Bey led the 4th Destroyer Flotilla, consisting of the destroyers Z11 Bernd von Arnim, Z12 Erich Giese and Z13 Erich Koellner, as part of Kommodore Friedrich Bonte's force that carried General Eduard Dietl's mountain troops for the occupation of Narvik during the German invasion of Norway on 9 April 1940. In the following Battles of Narvik on 10 April and 13 April, Bey distinguished himself by leading a small group of destroyers in a brave though doomed action against a superior Royal Navy force that included the battleship .
  
Bey was awarded with the Knight's Cross of the Iron Cross on 9 May 1940. The next day he was promoted to Captain and appointed commander of the German destroyer force (Führer der Zerstörer), succeeding Commodore Bonte, who had been killed on 10 April in the first Battle of Narvik. Bey then commanded the destroyer screen protecting the ships of the Brest Group (Scharnhorst, Gneisenau, Prinz Eugen) during Operation Cerberus (the “Channel Dash”) in February 1942. Of the three, Scharnhorst suffered extensive damage, having struck a naval mine laid off the Dover Straits.

Battle of the North Cape
Promoted to Konteradmiral (Rear Admiral), on 1 March 1943, Bey on 26 December led a task force consisting of the battleship Scharnhorst and the destroyers Z29, Z30, Z33, Z34 and Z38 out of Alta Fjord in Operation Ostfront.

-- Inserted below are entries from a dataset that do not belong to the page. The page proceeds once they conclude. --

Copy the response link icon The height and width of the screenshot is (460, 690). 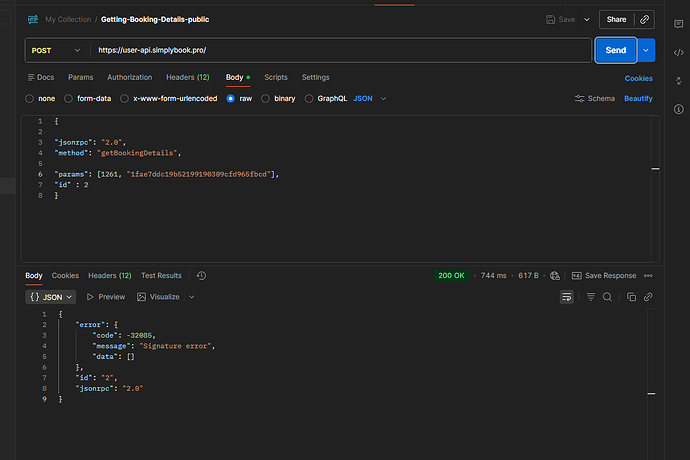click(648, 297)

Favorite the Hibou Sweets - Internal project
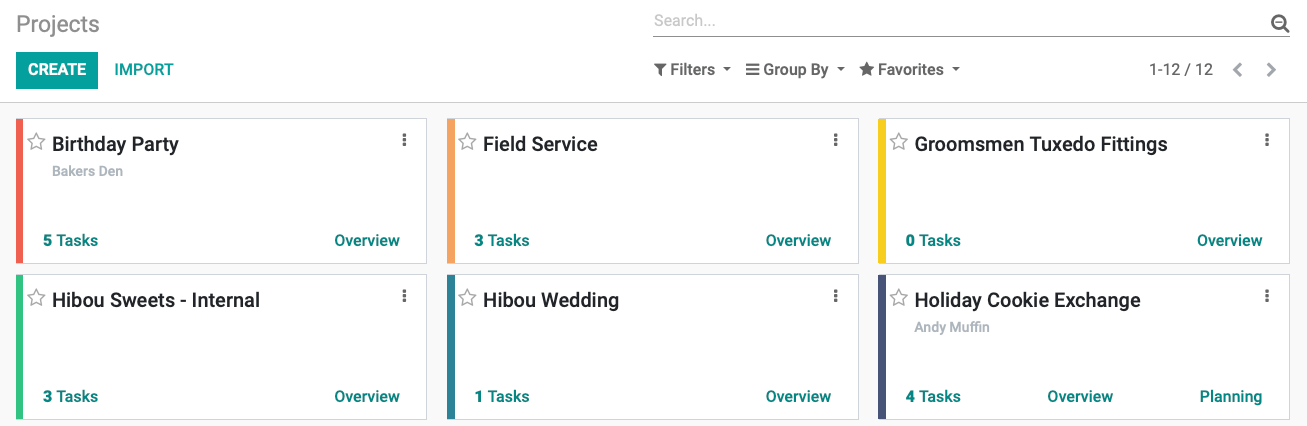36,298
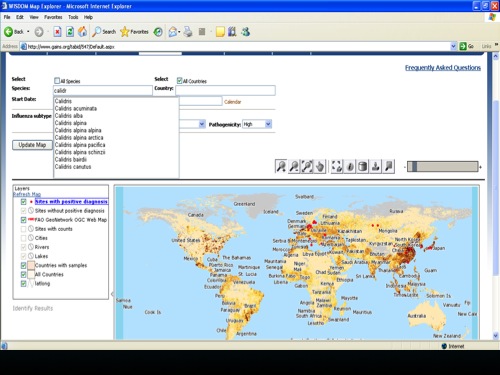Image resolution: width=500 pixels, height=375 pixels.
Task: Open the Favorites menu
Action: (x=53, y=17)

The first and only surface sortie ordered by Grand Admiral Karl Dönitz, Bey's objective was to intercept the Allied Convoy JW 55B en route to Murmansk.

Bey's initial force of Scharnhorst and five destroyers was superior to the convoy's escorting British cruisers and destroyers in terms of firepower. However, Bey's flagship was outmatched by Admiral Bruce Fraser's battleship  which led the British Home Fleet fleet shadowing the convoy. Scharnhorst was expected to use her speed to avoid an engagement with the Duke of York.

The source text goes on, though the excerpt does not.